Mathews: We have to de-implement. And I think another part of it is the over-interpretation of a lot of the policies, where some new policy will be introduced or some kind of metric will be introduced that everyone thinks they have to follow and everyone will say, “Oh, it's the Joint Commission that requires it.” But it's actually not, and things build up and it just kind of piles on and on.
Dr Harry: I think to your point, some of the AMA resources around that and some of the myth-busting resources that you guys have are incredible in that way because you're right. A lot of those institutional or sort of cultural myths that we run around with increase our task load and are not actually necessary. And so I cite that webpage a lot because I think it's very helpful.
Mathews: Yes, exactly. I could not have said that better myself. Well, are there any other pearls of wisdom or final thoughts you'd like to share with our listeners?
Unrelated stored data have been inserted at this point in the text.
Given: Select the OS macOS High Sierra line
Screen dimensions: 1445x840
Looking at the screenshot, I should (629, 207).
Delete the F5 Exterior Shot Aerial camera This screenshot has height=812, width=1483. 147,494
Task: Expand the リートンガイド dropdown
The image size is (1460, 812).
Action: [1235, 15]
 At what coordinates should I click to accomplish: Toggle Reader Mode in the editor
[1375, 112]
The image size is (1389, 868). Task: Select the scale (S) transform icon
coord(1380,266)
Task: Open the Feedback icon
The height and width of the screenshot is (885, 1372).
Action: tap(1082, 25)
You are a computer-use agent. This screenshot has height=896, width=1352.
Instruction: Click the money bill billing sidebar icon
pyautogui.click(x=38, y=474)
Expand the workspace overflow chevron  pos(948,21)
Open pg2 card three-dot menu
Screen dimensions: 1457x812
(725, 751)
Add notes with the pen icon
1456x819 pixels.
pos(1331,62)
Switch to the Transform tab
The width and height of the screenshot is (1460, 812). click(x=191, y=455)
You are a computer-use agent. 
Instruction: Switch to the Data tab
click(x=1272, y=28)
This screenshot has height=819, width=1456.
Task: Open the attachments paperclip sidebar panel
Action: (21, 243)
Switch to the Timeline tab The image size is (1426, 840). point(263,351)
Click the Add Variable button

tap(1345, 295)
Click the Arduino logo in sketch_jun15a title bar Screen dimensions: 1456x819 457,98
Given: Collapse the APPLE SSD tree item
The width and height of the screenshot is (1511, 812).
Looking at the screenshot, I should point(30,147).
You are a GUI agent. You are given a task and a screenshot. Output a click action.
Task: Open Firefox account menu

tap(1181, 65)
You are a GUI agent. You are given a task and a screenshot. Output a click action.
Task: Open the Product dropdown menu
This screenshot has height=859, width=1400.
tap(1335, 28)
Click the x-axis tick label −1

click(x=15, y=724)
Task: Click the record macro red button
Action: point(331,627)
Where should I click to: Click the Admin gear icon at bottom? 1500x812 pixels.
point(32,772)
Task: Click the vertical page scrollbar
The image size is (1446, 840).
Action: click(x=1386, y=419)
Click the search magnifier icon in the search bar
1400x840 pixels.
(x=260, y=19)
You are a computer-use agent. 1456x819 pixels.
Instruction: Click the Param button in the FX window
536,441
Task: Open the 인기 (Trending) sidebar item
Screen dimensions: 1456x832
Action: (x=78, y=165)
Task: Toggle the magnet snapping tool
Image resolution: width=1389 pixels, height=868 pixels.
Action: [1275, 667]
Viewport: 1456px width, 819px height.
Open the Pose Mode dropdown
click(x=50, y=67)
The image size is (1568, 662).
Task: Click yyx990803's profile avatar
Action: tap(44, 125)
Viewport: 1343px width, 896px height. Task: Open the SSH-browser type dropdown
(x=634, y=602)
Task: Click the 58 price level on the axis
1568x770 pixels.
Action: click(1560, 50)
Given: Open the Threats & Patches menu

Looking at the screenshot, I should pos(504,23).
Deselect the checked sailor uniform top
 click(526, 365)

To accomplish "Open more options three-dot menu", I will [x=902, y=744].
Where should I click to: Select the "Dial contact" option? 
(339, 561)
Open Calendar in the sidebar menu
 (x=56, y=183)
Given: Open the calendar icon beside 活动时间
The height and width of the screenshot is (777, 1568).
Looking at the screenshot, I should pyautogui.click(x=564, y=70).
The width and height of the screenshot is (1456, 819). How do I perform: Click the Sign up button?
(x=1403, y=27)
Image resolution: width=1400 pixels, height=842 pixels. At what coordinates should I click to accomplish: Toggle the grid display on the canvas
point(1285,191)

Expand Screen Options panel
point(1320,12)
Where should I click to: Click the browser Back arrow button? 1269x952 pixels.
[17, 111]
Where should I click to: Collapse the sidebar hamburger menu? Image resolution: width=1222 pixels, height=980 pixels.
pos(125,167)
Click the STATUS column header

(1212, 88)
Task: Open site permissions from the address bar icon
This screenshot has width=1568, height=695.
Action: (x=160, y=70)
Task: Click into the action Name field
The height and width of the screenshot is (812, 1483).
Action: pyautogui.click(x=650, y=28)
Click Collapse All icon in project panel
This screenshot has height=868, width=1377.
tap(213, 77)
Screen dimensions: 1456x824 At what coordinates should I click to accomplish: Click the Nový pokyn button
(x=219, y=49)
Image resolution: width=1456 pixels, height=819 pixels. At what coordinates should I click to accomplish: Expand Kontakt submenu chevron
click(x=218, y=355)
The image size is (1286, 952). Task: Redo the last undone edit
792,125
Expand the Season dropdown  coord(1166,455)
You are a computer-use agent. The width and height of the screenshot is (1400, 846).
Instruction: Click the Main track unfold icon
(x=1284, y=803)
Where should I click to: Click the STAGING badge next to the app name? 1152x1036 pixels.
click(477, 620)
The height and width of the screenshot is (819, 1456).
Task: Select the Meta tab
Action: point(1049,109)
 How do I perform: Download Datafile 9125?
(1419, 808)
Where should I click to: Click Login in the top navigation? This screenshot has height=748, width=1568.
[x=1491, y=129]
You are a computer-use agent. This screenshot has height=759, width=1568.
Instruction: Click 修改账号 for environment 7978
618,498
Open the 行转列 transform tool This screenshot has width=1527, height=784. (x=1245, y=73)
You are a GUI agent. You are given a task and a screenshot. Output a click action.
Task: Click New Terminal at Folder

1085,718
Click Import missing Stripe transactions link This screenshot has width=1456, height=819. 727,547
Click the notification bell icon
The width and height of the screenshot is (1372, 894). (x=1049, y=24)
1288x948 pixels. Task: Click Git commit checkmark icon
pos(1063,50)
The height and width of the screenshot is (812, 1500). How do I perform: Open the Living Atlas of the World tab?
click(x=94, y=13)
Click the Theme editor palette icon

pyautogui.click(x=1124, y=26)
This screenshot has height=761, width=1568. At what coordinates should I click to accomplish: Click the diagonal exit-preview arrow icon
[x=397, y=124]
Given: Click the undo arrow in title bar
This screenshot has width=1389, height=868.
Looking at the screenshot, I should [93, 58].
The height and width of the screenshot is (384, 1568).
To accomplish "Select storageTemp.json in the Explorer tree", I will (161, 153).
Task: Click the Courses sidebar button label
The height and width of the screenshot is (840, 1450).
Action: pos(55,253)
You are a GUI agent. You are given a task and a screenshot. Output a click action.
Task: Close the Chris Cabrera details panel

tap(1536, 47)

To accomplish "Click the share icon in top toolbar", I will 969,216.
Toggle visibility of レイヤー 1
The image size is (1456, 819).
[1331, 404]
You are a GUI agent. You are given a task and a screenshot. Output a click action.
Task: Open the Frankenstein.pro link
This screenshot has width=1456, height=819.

Dr Harry: The only other thing that I think is interesting from the study is that we saw a lot of variability in task load across specialties, and we saw variability not only in the total task load but also in the different phenotype of the task load and the type of task load that each specialty is experiencing. And I think that's really important because it means that we need to address this differently for each specialty. And so I think looking at emergency medicine and asking where the sources of extraneous cognitive load there—of which there are many—is going to be really important. And then going into an individual family medicine or internal medicine clinic and saying, where are the sources of extraneous cognitive load here? And it's going to be different, and the interventions are going to look different. And so I think this concept of customization of the interventions is going to be really important when trying to address these things.
Mathews: Absolutely. Well, thank you so much, Dr Harry, for taking the time to speak with me today on this very important topic that is certainly one of the key things that is contributing to physician burnout. So thank you for your time and expertise.
Dr Harry: Thank you so much for having me. This was a lot of fun.